Жили-были два сводных брата. Богач и бедняк, аристократ и плебей, плейбой и импотент, красавец и недотыкомка. Арлекин и Пьеро. Принц и нищий. Дело к тому же было в Англии. Дальше, по-моему, автор может выделывать, что хочет. Все равно это будет выглядеть надежно, консервативно и безошибочно, как мужской костюм с Севил-роуд.
Двенадцать месяцев — от главы «Январь» до главы «Декабрь» — братья по очереди берут слово. В месяц по монологу. Квартира у них общая, трактовки одних и тех же событий разные. Истина же заключается в том, что оба брата похожи. Два образцовых Нарцисса, зачарованно и сладострастно рассматривающих себя и свое искривленное отражение — брата. Нет никакой, в сущности, разницы, что при этом один без ума от своего носа, шарма, фигуры,
машины, гардероба, а другой — от своих неудач с женщинами, редеющих волос и скудной работы на гуталиновом заводе. Всю дорогу ловишь себя на мысли, что автор точно выкинет какую-нибудь штуку. Монологи братьев начинаешь читать как острейший детектив. Я делала ставку на то, что в конце концов оба героя окажутся одним и тем же персонажем, причем женским.

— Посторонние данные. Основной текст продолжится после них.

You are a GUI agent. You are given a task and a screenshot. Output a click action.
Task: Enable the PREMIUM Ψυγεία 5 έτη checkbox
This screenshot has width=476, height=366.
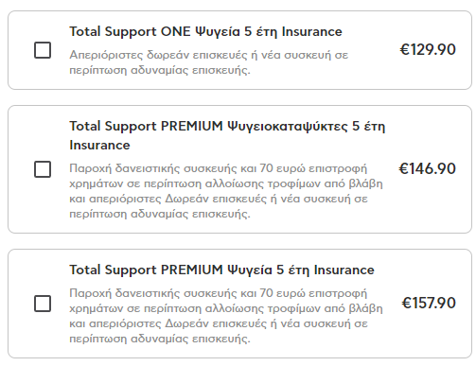(43, 304)
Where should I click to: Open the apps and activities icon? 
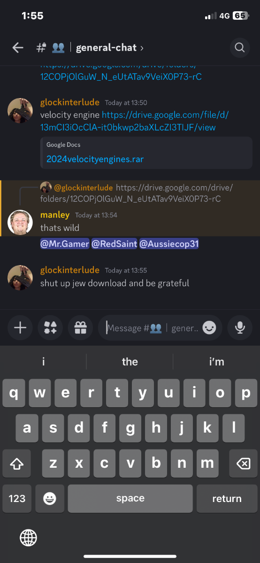50,327
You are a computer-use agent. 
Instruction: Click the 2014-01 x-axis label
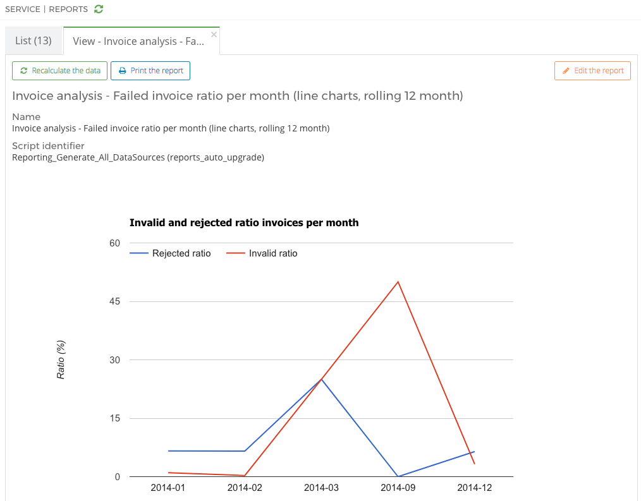[x=168, y=488]
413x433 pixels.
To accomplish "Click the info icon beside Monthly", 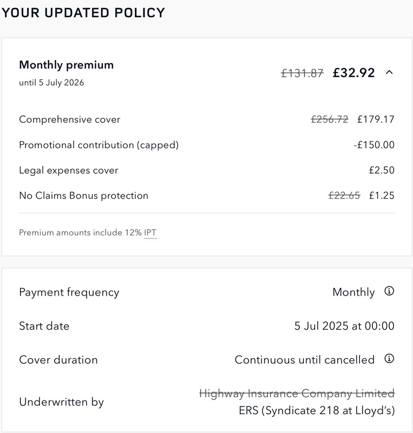I will 389,291.

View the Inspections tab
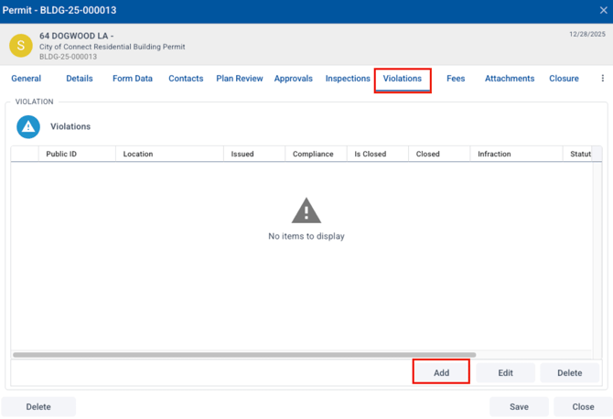(348, 79)
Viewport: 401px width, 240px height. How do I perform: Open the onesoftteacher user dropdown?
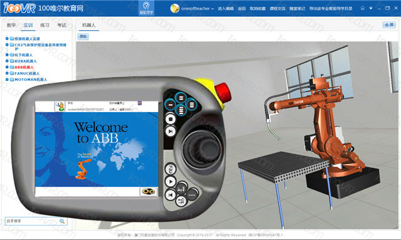(x=192, y=8)
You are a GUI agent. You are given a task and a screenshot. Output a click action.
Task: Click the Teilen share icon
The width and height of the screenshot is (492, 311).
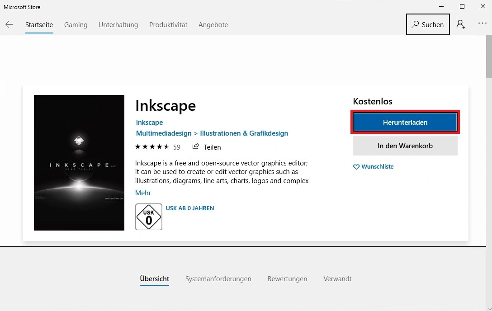point(196,146)
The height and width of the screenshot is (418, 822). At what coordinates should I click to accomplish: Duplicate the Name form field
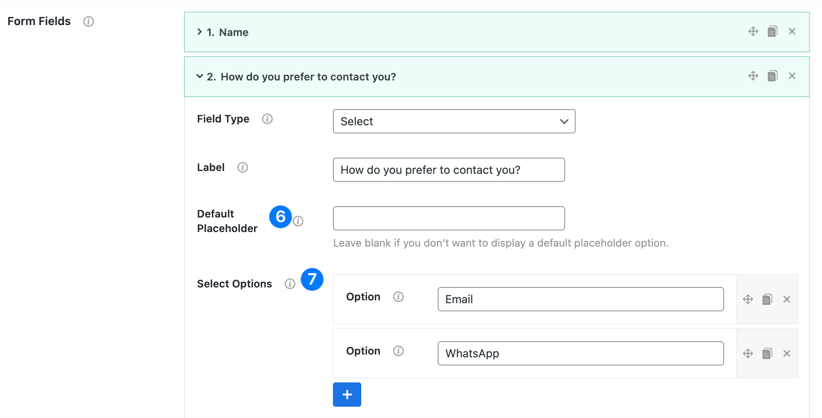[x=772, y=32]
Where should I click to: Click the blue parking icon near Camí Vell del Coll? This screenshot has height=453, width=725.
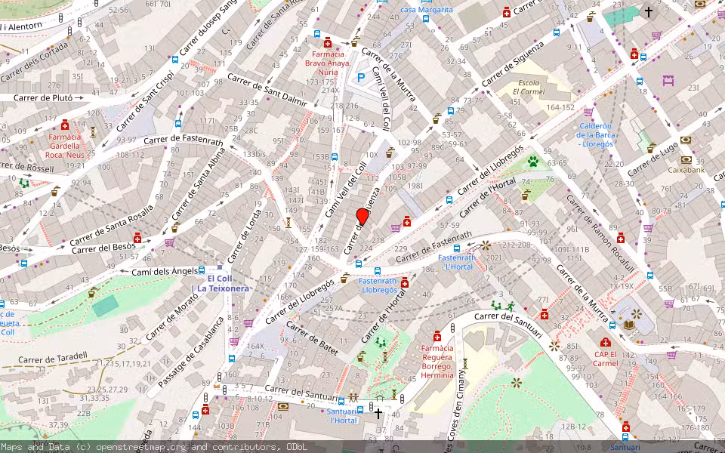(361, 76)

Так экзальтированно входить в подробности быта, так копаться в себе и верить в исключительность
своих переживаний с такой силой — может только женщина. «Я выпрыгиваю из своей белоснежной двуспальной кровати и — накинув шелковый халат, в плавках, а бывает, и совсем голый, — неспешно прохожу на кухню». В романе, конечно, намекается, что выпрыгивающий из постели Грегори — бисексуал, но пассажи от его имени выдает явно не би- и не гомо-, а просто обычная птичья дура. Примерно к главе «Апрель» и псевдоуайльдовские
пассажи Грегори, и псевдоуэльбековское нытье его брата Теренса начинают утомлять. Но к середине года автор таки выкидывает освежающий фокус.
Он заключается в том, что и вторую половину года роман продолжается в прежнем духе: все это ужасно простая и обычная история. У кого все есть от рождения, тот все и теряет. И деньги, и жизнь, и люди — все уходит сквозь прозрачные пальчики вырождающихся аристократов. К вершине, топоча носорожьими ногами, рвутся пассионарные ширококостные плебеи.
На родине Эмиса сравнивают не со знаменитым писателем-папой — Кингсли Эмисом, а с Набоковым. И это правда. «Успех» — это в общем-то набоковское «Отчаяние», только дистиллированное и частично обезжиренное. Про ад зеркал и про то, что все в жизни на что-нибудь да похоже.